Thomas De Gendt è quello che ha vinto due tappe al Giro d’Italia, la prima nel 2012, quella dello Stelvio, in fuga, da solo, la seconda nel 2022, quella di Napoli, in fuga, ma non da solo. E’ quello che ha vinto anche due tappe al Tour de France, la prima nel 2016, quella dello Chalet Reynard (quasi il Ventoux), in fuga, volata a tre, la seconda nel 2018, quella di Saint-Etienne, in fuga, da solo. E’ quello che dopo il Giro di Lombardia del 2018, tornò a casa in bici, in fuga dal ciclismo, non da solo, ma con un compagno complice, Tim Wellens, un migliaio di chilometri in sei tappe, bagagli appresso. Ed è quello di questo libro raccontato a e scritto da Jonas Heyerick, con una postfazione del curatore Filippo Cauz, tradotto e pubblicato da alvento-Mulatero editore nel 2021 (272 pagine, 21 euro).

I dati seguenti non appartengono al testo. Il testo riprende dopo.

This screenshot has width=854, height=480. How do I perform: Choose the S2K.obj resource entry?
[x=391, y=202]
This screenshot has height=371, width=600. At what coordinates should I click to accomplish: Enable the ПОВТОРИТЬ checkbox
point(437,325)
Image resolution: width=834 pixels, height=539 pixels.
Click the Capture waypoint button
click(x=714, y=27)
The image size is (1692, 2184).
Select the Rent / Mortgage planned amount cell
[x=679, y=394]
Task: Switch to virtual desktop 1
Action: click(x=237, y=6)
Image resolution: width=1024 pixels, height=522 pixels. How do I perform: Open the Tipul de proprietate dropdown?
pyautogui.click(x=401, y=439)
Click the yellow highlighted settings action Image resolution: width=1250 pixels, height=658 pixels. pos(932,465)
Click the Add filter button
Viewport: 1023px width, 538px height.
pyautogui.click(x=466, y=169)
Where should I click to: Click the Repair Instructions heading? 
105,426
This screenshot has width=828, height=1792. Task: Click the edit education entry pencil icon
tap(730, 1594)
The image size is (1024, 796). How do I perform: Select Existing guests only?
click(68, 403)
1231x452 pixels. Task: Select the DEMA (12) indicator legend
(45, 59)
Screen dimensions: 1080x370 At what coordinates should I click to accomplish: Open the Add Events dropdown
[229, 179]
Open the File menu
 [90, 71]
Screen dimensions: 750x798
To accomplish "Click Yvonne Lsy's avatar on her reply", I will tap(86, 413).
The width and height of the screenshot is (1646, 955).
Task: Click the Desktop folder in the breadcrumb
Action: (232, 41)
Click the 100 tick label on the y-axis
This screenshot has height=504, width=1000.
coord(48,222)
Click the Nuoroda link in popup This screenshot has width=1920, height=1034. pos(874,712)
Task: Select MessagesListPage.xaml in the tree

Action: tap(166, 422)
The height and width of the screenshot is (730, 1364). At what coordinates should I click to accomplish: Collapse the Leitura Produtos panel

Non c’è pagina senza una confidenza, un retroscena, uno sfogo. Pagine 69-70, il trucco: “Il Giro di Slovacchia era una bella corsa, ma le donne erano ancora meglio!”, “Tra l’altro arrivai anche terzo nella cronometro, vinta da Sergej Firsanov”, “A noi belgi qualcosa non quadrava”, Saltarono fuori alcune fotografie della tappa con Firsanov attaccato all’ammiraglia su un lungo rettilineo”. Pagina 87, la bici: “Tutta la squadra usava telai in carbonio, io ero l’unico a gareggiare ancora con una bici in alluminio. Non che mi dispiacesse: i loro modelli davano continuamente problemi. Se si prendeva una buca, la sella si abbassava, a volte ‘sprofondava’ persino il manubrio. Io correvo con un modello più pesante e meno aerodinamico – ribattezzata malignamente ‘il termosifone’ perché sembrava messo insieme con i tubi del riscaldamento -, ma almeno tutto rimaneva al suo posto”. Pagina 106, i premi: “Fino a 5 km dal traguardo sono disposto a tutto, poi mi faccio da parte. Per Borut Bozic, il nostro velocista al Giro di Svizzera, era un atteggiamento inammissibile. Secondo lui non dovevo lagnarmi e dovevo andare a tirare per lo sprint. Mi rifiutai. Quando vinse una tappa, Bozic spartì il premio con tutti tranne che con me. Non ci persi la testa, ma ovviamente più avanti neanch’io divisi il mio premio con lui”.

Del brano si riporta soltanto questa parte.